• DATASET ENTRIES:
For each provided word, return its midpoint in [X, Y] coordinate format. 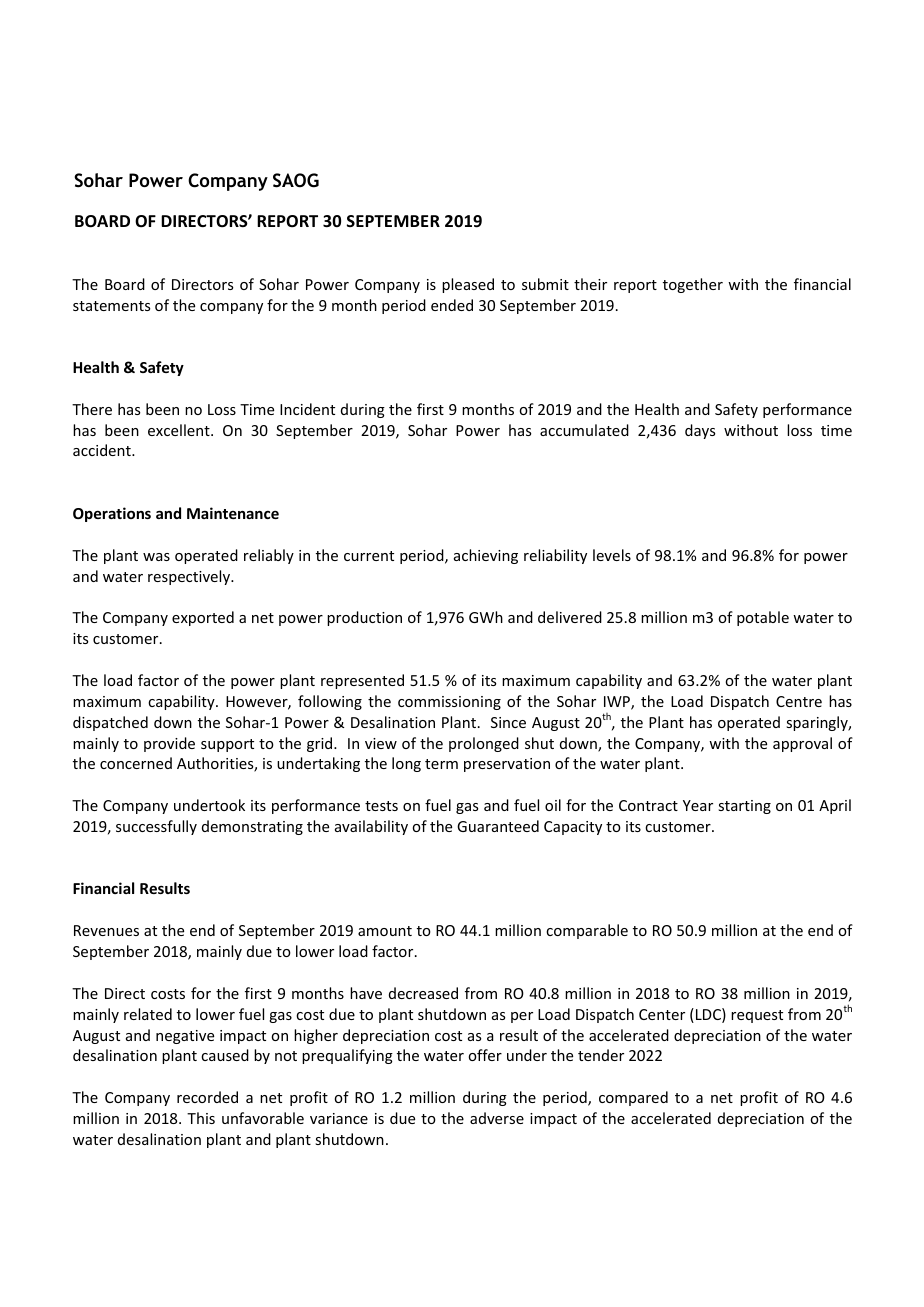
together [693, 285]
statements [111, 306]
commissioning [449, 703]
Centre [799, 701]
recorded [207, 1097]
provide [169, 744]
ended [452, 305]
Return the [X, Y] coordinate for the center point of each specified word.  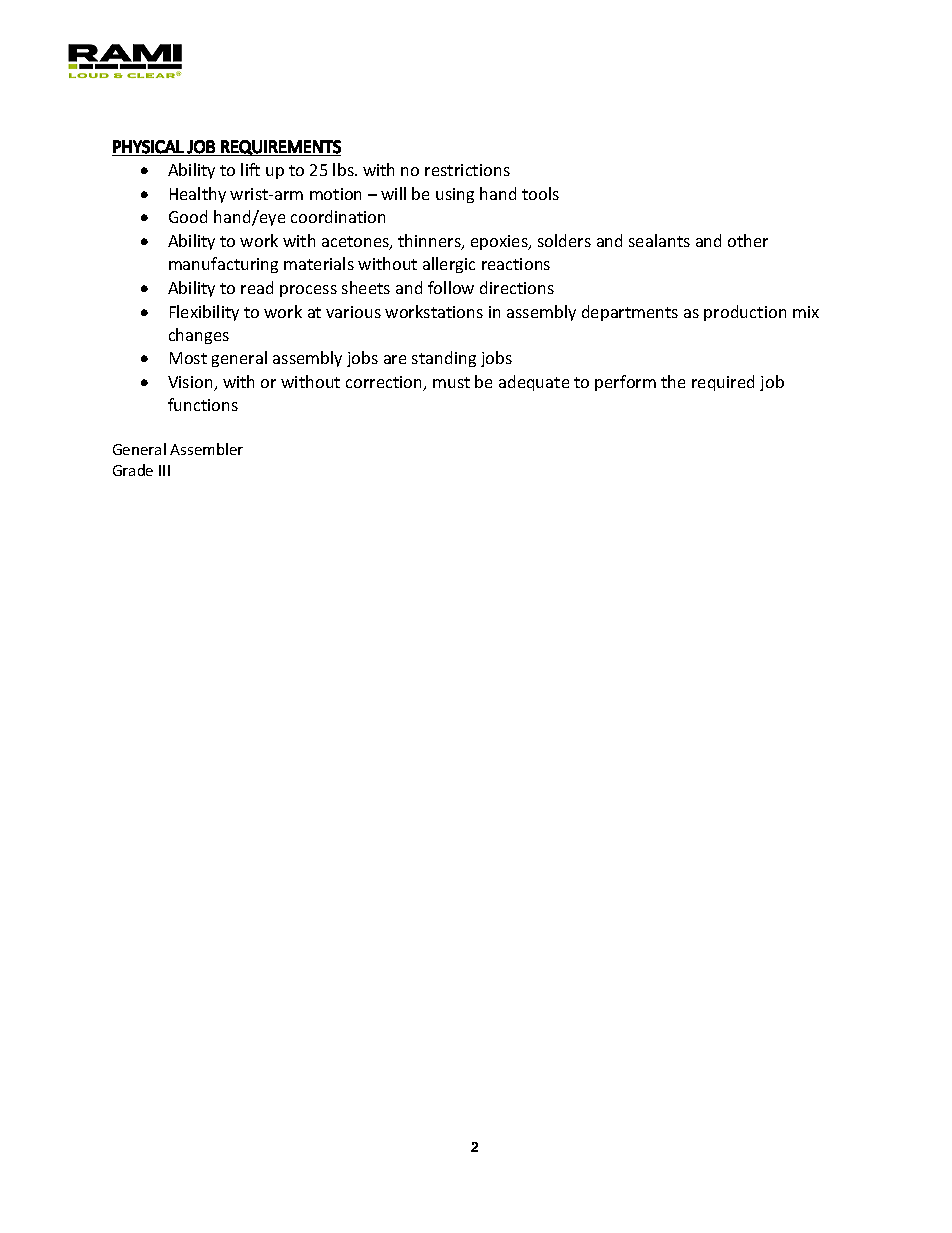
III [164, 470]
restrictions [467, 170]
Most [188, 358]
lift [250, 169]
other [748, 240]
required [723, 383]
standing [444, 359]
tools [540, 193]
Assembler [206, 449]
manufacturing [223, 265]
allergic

• SET PROBLEM:
Reproduce every one of the records above line for line, without changing any wording. Leave the pictures out of your copy.

• RESPONSE FOR THIS EXERCISE:
For each provided word, return its midpoint in [X, Y] coordinate format. 
together [693, 285]
statements [111, 306]
commissioning [449, 703]
Centre [799, 701]
recorded [207, 1097]
provide [169, 744]
ended [452, 305]
Return the [X, Y] coordinate for the center point of each specified word.  
III [164, 470]
restrictions [467, 170]
Most [188, 358]
lift [250, 169]
other [748, 240]
required [723, 383]
standing [444, 359]
tools [540, 193]
Assembler [206, 449]
manufacturing [223, 265]
allergic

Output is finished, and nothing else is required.